What needs to be done
Please copy the listing below in its entirety, without alteration.

Listed entries Block Start

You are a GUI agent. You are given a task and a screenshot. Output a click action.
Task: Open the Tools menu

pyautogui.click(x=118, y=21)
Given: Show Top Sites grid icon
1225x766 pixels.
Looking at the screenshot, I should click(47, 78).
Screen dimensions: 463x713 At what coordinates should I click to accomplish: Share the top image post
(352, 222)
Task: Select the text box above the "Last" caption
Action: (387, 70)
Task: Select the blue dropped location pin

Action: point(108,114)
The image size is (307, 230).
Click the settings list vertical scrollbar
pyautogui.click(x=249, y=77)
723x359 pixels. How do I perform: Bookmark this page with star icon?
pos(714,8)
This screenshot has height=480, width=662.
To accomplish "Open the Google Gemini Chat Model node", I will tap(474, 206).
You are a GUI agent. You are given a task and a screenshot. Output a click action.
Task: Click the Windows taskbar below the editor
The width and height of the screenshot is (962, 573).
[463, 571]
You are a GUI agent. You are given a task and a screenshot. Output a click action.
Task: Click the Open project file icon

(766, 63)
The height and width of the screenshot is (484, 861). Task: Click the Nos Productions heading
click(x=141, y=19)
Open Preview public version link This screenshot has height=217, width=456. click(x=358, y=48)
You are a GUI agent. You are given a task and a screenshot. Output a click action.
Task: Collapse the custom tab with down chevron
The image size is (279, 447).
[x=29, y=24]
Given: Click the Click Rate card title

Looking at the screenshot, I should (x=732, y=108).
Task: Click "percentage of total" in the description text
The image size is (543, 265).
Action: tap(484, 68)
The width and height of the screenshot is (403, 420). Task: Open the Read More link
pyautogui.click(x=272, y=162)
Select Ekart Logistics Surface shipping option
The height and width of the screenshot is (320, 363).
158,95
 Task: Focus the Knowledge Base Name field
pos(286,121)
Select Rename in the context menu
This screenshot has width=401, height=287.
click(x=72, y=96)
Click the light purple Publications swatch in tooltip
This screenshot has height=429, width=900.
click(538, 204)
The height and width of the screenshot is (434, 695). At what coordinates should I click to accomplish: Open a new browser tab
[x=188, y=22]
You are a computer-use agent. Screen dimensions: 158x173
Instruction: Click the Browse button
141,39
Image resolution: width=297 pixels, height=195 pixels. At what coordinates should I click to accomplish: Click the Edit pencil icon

Listed entries Block End

Completed exercise
You are a GUI agent. You are given a task and a screenshot. Output a click action.
Task: Open the Tools menu

pyautogui.click(x=118, y=21)
Given: Show Top Sites grid icon
1225x766 pixels.
Looking at the screenshot, I should click(47, 78).
Screen dimensions: 463x713 At what coordinates should I click to accomplish: Share the top image post
(352, 222)
Task: Select the text box above the "Last" caption
Action: (387, 70)
Task: Select the blue dropped location pin

Action: point(108,114)
The image size is (307, 230).
Click the settings list vertical scrollbar
pyautogui.click(x=249, y=77)
723x359 pixels. How do I perform: Bookmark this page with star icon?
pos(714,8)
This screenshot has height=480, width=662.
To accomplish "Open the Google Gemini Chat Model node", I will tap(474, 206).
You are a GUI agent. You are given a task and a screenshot. Output a click action.
Task: Click the Windows taskbar below the editor
The width and height of the screenshot is (962, 573).
[463, 571]
You are a GUI agent. You are given a task and a screenshot. Output a click action.
Task: Click the Open project file icon

(766, 63)
The height and width of the screenshot is (484, 861). Task: Click the Nos Productions heading
click(x=141, y=19)
Open Preview public version link This screenshot has height=217, width=456. click(x=358, y=48)
You are a GUI agent. You are given a task and a screenshot. Output a click action.
Task: Collapse the custom tab with down chevron
The image size is (279, 447).
[x=29, y=24]
Given: Click the Click Rate card title

Looking at the screenshot, I should (x=732, y=108).
Task: Click "percentage of total" in the description text
The image size is (543, 265).
Action: tap(484, 68)
The width and height of the screenshot is (403, 420). Task: Open the Read More link
pyautogui.click(x=272, y=162)
Select Ekart Logistics Surface shipping option
The height and width of the screenshot is (320, 363).
158,95
 Task: Focus the Knowledge Base Name field
pos(286,121)
Select Rename in the context menu
This screenshot has width=401, height=287.
click(x=72, y=96)
Click the light purple Publications swatch in tooltip
This screenshot has height=429, width=900.
click(538, 204)
The height and width of the screenshot is (434, 695). At what coordinates should I click to accomplish: Open a new browser tab
[x=188, y=22]
You are a computer-use agent. Screen dimensions: 158x173
Instruction: Click the Browse button
141,39
Image resolution: width=297 pixels, height=195 pixels. At what coordinates should I click to accomplish: Click the Edit pencil icon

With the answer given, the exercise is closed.